Peu d’hommes étaient aussi bien désignés pour la mener à bien. Héritier de la noble tradition française qui, de Bossuet et de Montesquieu à Tocqueville et à Fustel, a perpétué dans les esprits l’amour de l’histoire synthétique et de l’histoire d’idées ; formé aux disciplines modernes qui lui ont enseigné la probité scientifique, la soumission aux faits, le contrôle rigoureux des vues d’ensemble par l’élaboration du détail ; assez philosophe, d’ailleurs, pour ne point s’arrêter aux tâches préliminaires, pour ne point se laisser absorber par la documentation, mais pour en user comme d’un moyen au service de fins supérieures ; également éloigné d’un empirisme stérile et de l’esprit de système, il a, comme bien peu, le sens de la complexité du réel et de la subordination des ordres : il sait les relations qui unissent les croyances, les idées et les sentiments aux conditions sociales et économiques, la manière dont ces divers facteurs agissent et réagissent les uns sur les autres, et, ce qui importe plus encore, leur hiérarchie naturelle. C’est pourquoi son œuvre est infiniment plus proche de la réalité concrète que l’histoire telle que la conçoivent un Karl Marx et ses innombrables disciples, obstinément attachés, malgré l’apparence, à une idéologie abstraite et artificielle, et qui pensent avoir expliqué un mouvement historique, comme l’apparition d’une croyance nouvelle, lorsqu’ils l’ont relié à ses origines ou à ses conditions matérielles. Quel est le fait économique qui rendra compte du christianisme ?

M. Imbart de la Tour n’a pas cédé à ces illusions décevantes. Et c’est pourquoi encore, à l’inverse des productions de l’idéologie matérialiste, son livre est très peu livresque. On y respire à l’aise : on ne s’y meut point au milieu de concepts ou de mots ; on y vit parmi des hommes, dans l’atmosphère subtile et fine de notre pays de France, au contact de ce bon peuple à qui nous devons le meilleur de nous-mêmes. Pour le connaître en son intimité, l’historien a puisé à toutes les sources où ce peuple a laissé quelque chose de soi : il a puisé surtout à la source la plus riche et la plus sûre, comme aussi la plus négligée, je veux dire à la tradition vivante qui se perpétue dans le peuple même, parce que le peuple, suivant l’expression du génial penseur espagnol Angel Ganivet, garde en lui « le dépôt et les archives des sentiments fondamentaux et inexprimables d’un pays. » De son Morvan, bastion de la vieille Gaule, M. Imbart de la Tour a observé longuement et amoureusement le peuple de France, et je ne serais pas surpris qu’il eût découvert là le secret qu’aucun des documents écrits n’eût pu lui révéler, le sens caché qui les explique et les illumine, — les témoins immuables, et les juges, de l’évolution qu’ils décèlent : tels ces très vieux chênes, derniers survivants de la forêt gauloise que défrichèrent les moines ; solidement implantés dans le granit de nos provinces du Centre, ils marquent aujourd’hui encore les bornes des champs, qui varient moins que les frontières des États, et les haies qui jadis leur étaient adossées ont été refoulées de quelques pouces par le vent d’Ouest, tandis qu’ils demeuraient immuablement enracinés au sol où le paysan, depuis des siècles, trace le même sillon.

########################################

Votre tâche ->
Dans le texte extrait, pourquoi l'historien a-t-il puisé surtout à la tradition vivante qui se perpétue dans le peuple ? Répondez en une à trois phrases. Les items n'ont aucun rôle à jouer ici.

########################################

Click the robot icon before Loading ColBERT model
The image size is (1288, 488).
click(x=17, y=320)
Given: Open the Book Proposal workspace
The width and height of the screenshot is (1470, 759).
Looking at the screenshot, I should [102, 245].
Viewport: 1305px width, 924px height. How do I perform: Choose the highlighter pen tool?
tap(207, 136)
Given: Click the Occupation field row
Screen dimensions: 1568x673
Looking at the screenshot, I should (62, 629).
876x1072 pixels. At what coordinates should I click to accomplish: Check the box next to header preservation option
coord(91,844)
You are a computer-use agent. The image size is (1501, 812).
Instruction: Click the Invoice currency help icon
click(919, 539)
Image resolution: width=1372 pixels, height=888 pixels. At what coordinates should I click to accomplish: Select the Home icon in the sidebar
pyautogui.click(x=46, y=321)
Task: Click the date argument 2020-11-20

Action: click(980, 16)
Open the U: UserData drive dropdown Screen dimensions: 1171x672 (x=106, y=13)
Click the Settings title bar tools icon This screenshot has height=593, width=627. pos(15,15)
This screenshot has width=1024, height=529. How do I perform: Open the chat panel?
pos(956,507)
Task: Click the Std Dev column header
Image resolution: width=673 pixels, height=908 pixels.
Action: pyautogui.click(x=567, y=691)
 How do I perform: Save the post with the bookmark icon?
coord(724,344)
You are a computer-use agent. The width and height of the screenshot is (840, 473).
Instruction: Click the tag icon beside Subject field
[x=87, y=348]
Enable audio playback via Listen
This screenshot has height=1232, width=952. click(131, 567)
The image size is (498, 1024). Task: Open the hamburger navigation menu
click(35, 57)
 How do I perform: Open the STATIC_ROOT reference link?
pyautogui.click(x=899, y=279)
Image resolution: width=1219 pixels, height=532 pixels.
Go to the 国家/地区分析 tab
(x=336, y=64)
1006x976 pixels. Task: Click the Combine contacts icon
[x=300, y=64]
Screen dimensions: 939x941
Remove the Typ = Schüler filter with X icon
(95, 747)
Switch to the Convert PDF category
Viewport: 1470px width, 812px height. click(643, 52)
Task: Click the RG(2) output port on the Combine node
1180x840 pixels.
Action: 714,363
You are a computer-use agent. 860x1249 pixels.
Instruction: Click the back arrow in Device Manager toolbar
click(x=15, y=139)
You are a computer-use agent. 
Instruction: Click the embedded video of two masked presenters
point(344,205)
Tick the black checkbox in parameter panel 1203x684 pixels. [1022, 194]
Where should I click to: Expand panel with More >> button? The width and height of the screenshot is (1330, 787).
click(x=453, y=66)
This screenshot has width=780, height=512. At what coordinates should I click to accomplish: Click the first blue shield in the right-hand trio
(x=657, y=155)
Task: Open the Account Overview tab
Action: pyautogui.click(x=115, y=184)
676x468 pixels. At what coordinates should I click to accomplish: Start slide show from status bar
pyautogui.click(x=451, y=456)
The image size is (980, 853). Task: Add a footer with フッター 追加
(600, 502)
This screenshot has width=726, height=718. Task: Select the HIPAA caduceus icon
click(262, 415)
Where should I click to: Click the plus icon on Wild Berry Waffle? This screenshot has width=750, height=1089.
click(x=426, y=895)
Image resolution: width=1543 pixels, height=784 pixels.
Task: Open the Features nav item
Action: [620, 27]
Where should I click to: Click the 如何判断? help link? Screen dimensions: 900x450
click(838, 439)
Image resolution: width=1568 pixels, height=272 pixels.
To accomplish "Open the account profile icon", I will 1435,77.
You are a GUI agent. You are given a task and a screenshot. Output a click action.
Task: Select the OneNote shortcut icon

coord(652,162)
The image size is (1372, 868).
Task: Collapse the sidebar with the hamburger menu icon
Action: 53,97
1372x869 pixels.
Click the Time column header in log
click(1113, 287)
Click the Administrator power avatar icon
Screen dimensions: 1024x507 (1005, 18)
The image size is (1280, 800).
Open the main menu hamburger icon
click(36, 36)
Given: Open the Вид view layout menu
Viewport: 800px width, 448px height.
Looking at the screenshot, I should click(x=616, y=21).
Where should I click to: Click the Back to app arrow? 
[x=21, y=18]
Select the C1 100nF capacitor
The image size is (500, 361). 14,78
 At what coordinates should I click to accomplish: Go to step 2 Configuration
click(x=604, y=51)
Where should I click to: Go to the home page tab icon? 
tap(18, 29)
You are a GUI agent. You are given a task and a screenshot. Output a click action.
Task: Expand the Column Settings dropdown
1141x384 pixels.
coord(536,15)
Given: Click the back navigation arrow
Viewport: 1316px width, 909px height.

########################################

Résultat ->
Parce que le peuple, selon l'expression d'Angel Ganivet, garde en lui « le dépôt et les archives des sentiments fondamentaux et inexprimables d'un pays. »